A key factor is the open-source 3-D printers, which have made the technology affordable. Open-source enthusiasts design small 3-D printers, usually from expired patents, and post instructions online so others can follow their lead. That makes it possible for do-it-yourselfers to buy the parts and build their own printers for a price hovering in the hundreds of dollars, rather than the thousands that off-the-shelf 3-D printers cost. In a campus setting, the cheaper printers provide the opportunity for more students to make their own designs, creating what Mr. Ganter calls “a paradigm shift in education.”
Mr. Lipson, at Cornell, started one of the earliest open-source 3-D-printer efforts, called the Fab@Home project. Working with students at Cornell’s Creative Machines Lab, he created the project’s first homemade printer in 2006, and has since helped produce three more versions of it.
“I wanted something that would allow undergraduates to try their own printer, try crazy materials, not worry too much if they blew up the printer,” he says. “If they broke it, they could just break a new one, I didn’t want something to cost $100,000.”
Mr. Ganter’s team, at Washington, has also designed open-source printers. “We wish to make sure that we continue to share in that tradition,” he says. “The more people have access to this, the more the technology will develop.”
But his lab has come under fire because of friction between open-source advocates and companies, like 3-D Systems, that hold related patent rights. Last year the Z Corporation, which manufactures 3-D printers, sent a cease-and-desist letter to Mr. Ganter’s lab, says Gerald Barnett, director of the Research Technology Enterprise Initiative, a nonprofit consulting group for intellectual property and other intangible assets. He says the company did not detail any specific patent violations but asserted overall infringement and argued that others learning about the lab’s efforts could try to replicate its ideas and, in so doing, violate patents.
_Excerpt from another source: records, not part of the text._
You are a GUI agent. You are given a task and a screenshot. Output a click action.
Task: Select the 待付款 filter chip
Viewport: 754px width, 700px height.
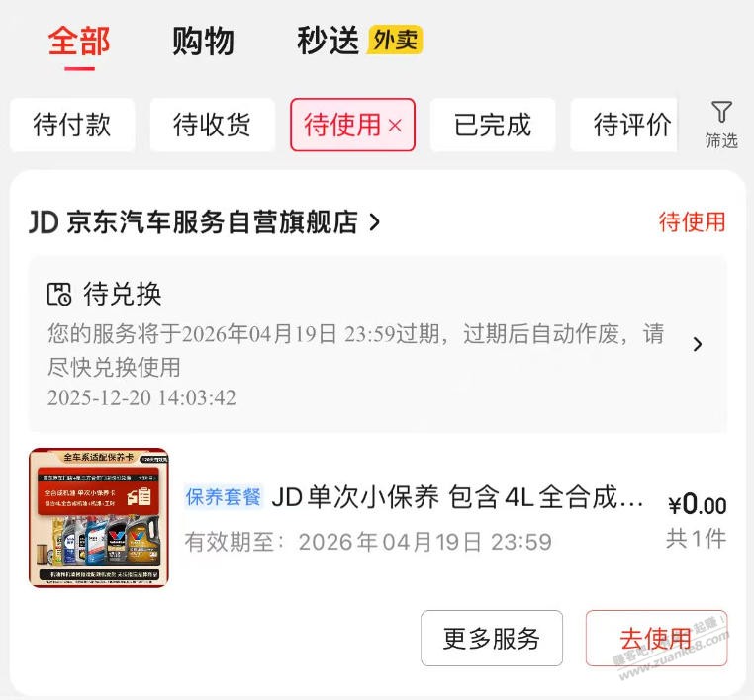[x=72, y=125]
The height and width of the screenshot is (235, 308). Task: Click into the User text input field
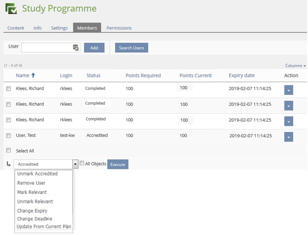47,48
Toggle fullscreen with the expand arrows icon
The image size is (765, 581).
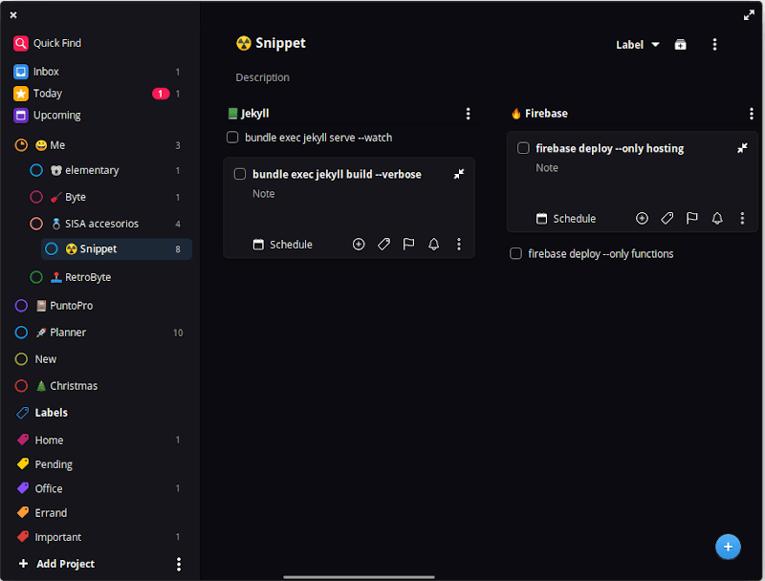tap(749, 15)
The result of such patent disputes is that certain aspects of 3-D-printing technology remain available only to those who can afford the corporate-sold printers. While Mr. Ganter’s students have figured out how to print from bulk materials that cost only a few dollars a pound, patent battles could restrict students to printing only on corporate-sold printers, using corporate-approved materials.
(That particular dispute may have been resolved. Z Corporation has been bought out by 3-D Systems, which has not followed up on the cease-and-desist letter. A representative of 3-D Systems could not be reached for comment. Mr. Barnett says other patent issues remain unresolved.)
In a paper Mr. Lipson helped to write for the White House Office of Science and Technology, he advocates putting a personal manufacturing lab in every elementary and secondary school, and integrating 3-D printing curriculum early.
He is also working with Glenn L. Bull, co-director of the Center for Technology and Teacher Education at the University of Virginia, on Fab@School, which brings the technology to secondary schools. Last summer, Fab@School organized a summer camp for high-school students who, in one week, went from having no knowledge to designing products like multidirectional pencil holders, and selling them online.
Mr. Ganter sees 3-D printing as a way to hook younger students on engineering fields. This year his class printed 8,000 edible cookies for an engineering open house for visiting junior-high and high-school students. They were more excited by the printed cookies than by anything else, he says.
The Washington professor’s students have also used the technology to print a device for NASA that, when sent into outer space, would store fuel in zero gravity. If institutions can develop early interest in engineering, and maintain sufficient access for kids to nurture this interest, he says, “soon we are going to try to figure out how to print on the moon.”